Hundreds of Dead after a Massive Earthquake in Turkey (UPDATED)

World | February 6, 2023, Monday // 07:51
Bulgaria: Hundreds of Dead after a Massive Earthquake in Turkey (UPDATED) @Twitter

More than 1500 people have died in Syria and Turkey as a result of a powerful earthquake near the southern Turkish city of Gaziantep early this morning.

The Syrian Ministry of Health confirmed the death of at least 237 people in the areas under the control of President Bashar al-Assad, the world agencies reported.

The number of injured exceeded 600.

The death toll is expected to continue to rise.

The AP reported at least 20 dead in the rebel-held northwestern Syrian province of Idlib.

Many of the buildings in the areas that were affected by the earthquake suffered damage during the conflict that broke out nearly 12 years ago in Syria, notes Reuters.

Trains in the northern part of the country have been stopped as a precaution. Roads and bridges are being checked, the state news agency SANA reported, as quoted by TASS.

Aftershocks are at least 20.

At the moment, there are no reports of injured Bulgarian citizens after the strong earthquake in South-Eastern Turkey, said the Ministry of Foreign Affairs.

The epicenter was 27 km from the city of Gaziantep and was at a depth of 18 km, with the first strong tremor recorded at 04:17 a.m. local time. It was followed by a series of strong aftershocks measuring over 6.0 on the Richter scale.

Turkish authorities mobilized rescue teams. Interior Minister Süleyman Soylu said cargo planes were being prepared to send equipment and humanitarian supplies to the city of Kahramanmaras, while declaring a "level 4 emergency" requiring international assistance.

Early statements from Turkish officials put the death toll at at least 50 in Turkey's Malatya province, 17 in Şanlıurfa, 6 in Diyarbakır and another 5 in Osmaniye, Reuters said. To the south across the border in Syria, state media reported that 42 people had been killed.

The first powerful quake lasted about a minute, an eyewitness told Reuters in Diyarbakır, 350 km to the east, where a security official said at least 17 buildings had collapsed.

Local authorities reported that 16 buildings collapsed in Şanlıurfa and 34 in Osmaniye.

Turkish broadcasters TRT and Haberturk showed footage of people digging through the remains of the building, moving stretchers and searching for survivors in Kahramanmaras, which was the epicenter of the very strong earthquake

Turkish television showed shocked people standing in the snow in their pajamas as rescuers dug through the rubble of damaged homes.

The German Research Center for Geosciences (GFZ) said the quake struck at a depth of 10 km, while the monitoring service EMSC said it was assessing the risk of a tsunami.

The US Geological Survey (USGS) reported a series of aftershocks after the initial quake, which the institute said had a magnitude of 7.8.

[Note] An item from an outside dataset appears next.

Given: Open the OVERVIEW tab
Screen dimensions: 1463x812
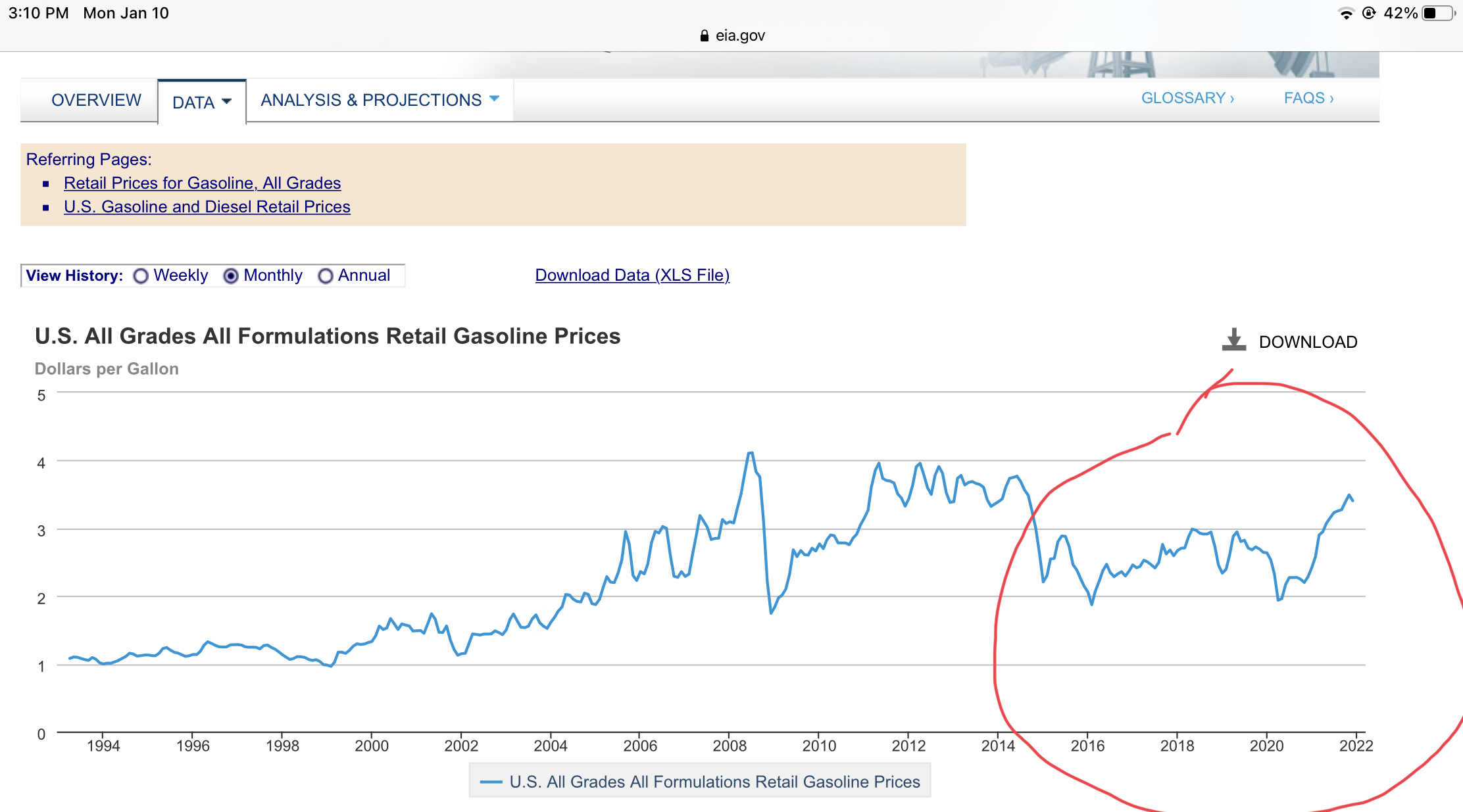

The Turkish emergency center AFAD determined the magnitude of the first earthquake at 7.4 on the Richter scale.

Turkey's Disaster and Emergency Management Agency (AFAD) put the quake at 7.4 on the Richter scale near Kahramanmaras and the larger city of Gaziantep, near the border with Syria.

"Sending my best wishes to all our citizens who were affected by the earthquake," Turkish President Recep Tayyip Erdogan tweeted. "We hope that together we will overcome this disaster as soon as possible and with the least damage."

Naci Gorur, an earthquake expert at the Turkish Academy of Sciences, called on local authorities to immediately check the region's dams for cracks to prevent potentially catastrophic flooding.

Syrian state media reported that a large number of buildings had collapsed in Aleppo province, while a source in Hama's civil service said several buildings had collapsed there.

People in Damascus and the Lebanese cities of Beirut and Tripoli ran into the streets to escape their buildings in case they collapsed, witnesses said.

Syrian state television reported that a building near Latakia, on Syria's west coast, had collapsed.

Pro-government media reported that several buildings had partially collapsed in Hama, central Syria, as civil defense and firefighters worked to pull survivors from the rubble.

Raed Ahmed, who heads Syria's National Earthquake Center, told pro-government radio that it was "historically the biggest earthquake recorded in the center's history."

Tremors were also felt in the Turkish capital Ankara, 460 km northwest of the epicenter, and in Cyprus, where police said there was no damage.

Turkey is in one of the most active earthquake zones in the world

Turkey's Duzce region suffered a magnitude 7.4 earthquake in 1999, the worst to hit Turkey in decades.

This earthquake killed more than 17,000 people, including about 1,000 in Istanbul.

Experts have long warned that a major earthquake could devastate Istanbul, allowing widespread construction without precautions.

A magnitude 6.8 earthquake struck Elazig in January 2020, killing more than 40 people.

And in October of that year, a 7.0-magnitude earthquake struck Turkey's Aegean coast, killing 114 people and injuring more than 1,000.